IN THE UNITED STATES DISTRICT COURT
FOR THE WESTERN DISTRICT OF WISCONSIN
MICHAEL PARKS,
Plaintiff,
v.
ORDER
CHIPPEWA COUNTY, STUNTRONICS, LLC,
FORMERLY KNOWN AS ELECTRONIC DEFENSE
TECHNOLOGY, LLC, and JEFF HANZLIK,
16-cv-347-jdp
Defendants.
Plaintiff Michael Parks, brings this lawsuit in which he alleges that he was shocked by
a defective restraint belt used during a trial, while in the care of defendant sheriff’s deputy Jeff
Hanzlik. I allowed Parks leave to proceed on a Fourteenth Amendment due process claim
against Hanzlik, negligence claims against Hanzlik and defendant Chippewa County, and a
product liability claim against StunTronics, LLC, formerly known as Electronic Defense
Technology, LLC. Chippewa County and Hanzlik, whom I will refer to collectively as the
“county defendants,” have filed a motion for summary judgment, as has StunTronics. This
order concerns the proper standard to be applied to the due process claim against Hanzlik.

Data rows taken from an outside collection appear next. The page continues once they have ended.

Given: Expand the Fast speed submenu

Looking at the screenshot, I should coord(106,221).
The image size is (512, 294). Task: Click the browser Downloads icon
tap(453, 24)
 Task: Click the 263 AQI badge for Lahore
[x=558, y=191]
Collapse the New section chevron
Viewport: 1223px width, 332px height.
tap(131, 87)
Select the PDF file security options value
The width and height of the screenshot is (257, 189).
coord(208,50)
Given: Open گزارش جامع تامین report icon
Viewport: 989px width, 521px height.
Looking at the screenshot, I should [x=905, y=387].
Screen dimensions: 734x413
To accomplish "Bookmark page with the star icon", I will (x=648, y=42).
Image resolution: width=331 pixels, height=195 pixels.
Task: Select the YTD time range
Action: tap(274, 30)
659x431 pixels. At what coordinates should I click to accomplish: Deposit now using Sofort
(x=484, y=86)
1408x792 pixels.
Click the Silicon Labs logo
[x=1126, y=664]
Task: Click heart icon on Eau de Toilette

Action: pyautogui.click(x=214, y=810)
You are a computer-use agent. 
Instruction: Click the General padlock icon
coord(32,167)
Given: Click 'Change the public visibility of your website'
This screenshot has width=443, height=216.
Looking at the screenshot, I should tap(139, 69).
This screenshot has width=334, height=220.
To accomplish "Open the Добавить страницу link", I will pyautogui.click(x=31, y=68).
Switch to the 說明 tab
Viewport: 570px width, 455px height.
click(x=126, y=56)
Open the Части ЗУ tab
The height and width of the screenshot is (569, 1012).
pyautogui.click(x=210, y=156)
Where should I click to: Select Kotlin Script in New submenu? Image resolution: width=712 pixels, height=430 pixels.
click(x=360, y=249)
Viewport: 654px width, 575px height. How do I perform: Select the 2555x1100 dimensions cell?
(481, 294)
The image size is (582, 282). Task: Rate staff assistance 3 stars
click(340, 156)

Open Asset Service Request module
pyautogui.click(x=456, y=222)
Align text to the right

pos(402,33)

In my order screening Parks’s complaint, I inferred that he was a pretrial detainee, not
a convicted prisoner, at the time he was shocked by the stun belt, so I considered his
constitutional claims as ones under the Due Process Clause of the Fourteenth Amendment
rather than the Eighth Amendment. Dkt. 14, at 3–4. The facts presented at summary judgment
confirm that Parks was a pretrial detainee. I described the standard for the due process claim
against Hanzlik as follows:
Historically, courts have borrowed the Eighth Amendment
standard in Fourteenth Amendment cases similar to this one,
stating that “the protection afforded [pretrial detainees] is
functionally indistinguishable from the Eighth Amendment's
protection for convicted prisoners.” Smego v. Mitchell, 723 F.3d
752, 756 (7th Cir. 2013). Under this standard, the plaintiff must
show that “(1) ‘he is incarcerated under conditions posing a
substantial risk of serious harm,’ and (2) defendant-officials acted
with ‘deliberate indifference’ to that risk.” Brown v. Budz, 398
F.3d 904, 909 (7th Cir. 2005) (quoting Farmer v. Brennan, 511
U.S. 825, 834 (1994).
Id. But I noted that in Kingsley v. Hendrickson, 135 S. Ct. 2466, 2473 (2015), an excessive-force
case, the United States Supreme Court concluded that a pretrial-detainee plaintiff need not
prove a defendant’s subjective “deliberate indifference” to prevail on a due process claim.
Rather, the plaintiff need show only that “‘the force purposely or knowingly used against him
was objectively unreasonable.’” Id. at 4 n.1 (quoting Kingsley, 135 S. Ct. at 2473). This
objective-unreasonableness standard had generally not been extended to cases other in than
the excessive-force context, but I told the parties that they would be free to raise the issue later
in the proceedings. Id. (collecting cases).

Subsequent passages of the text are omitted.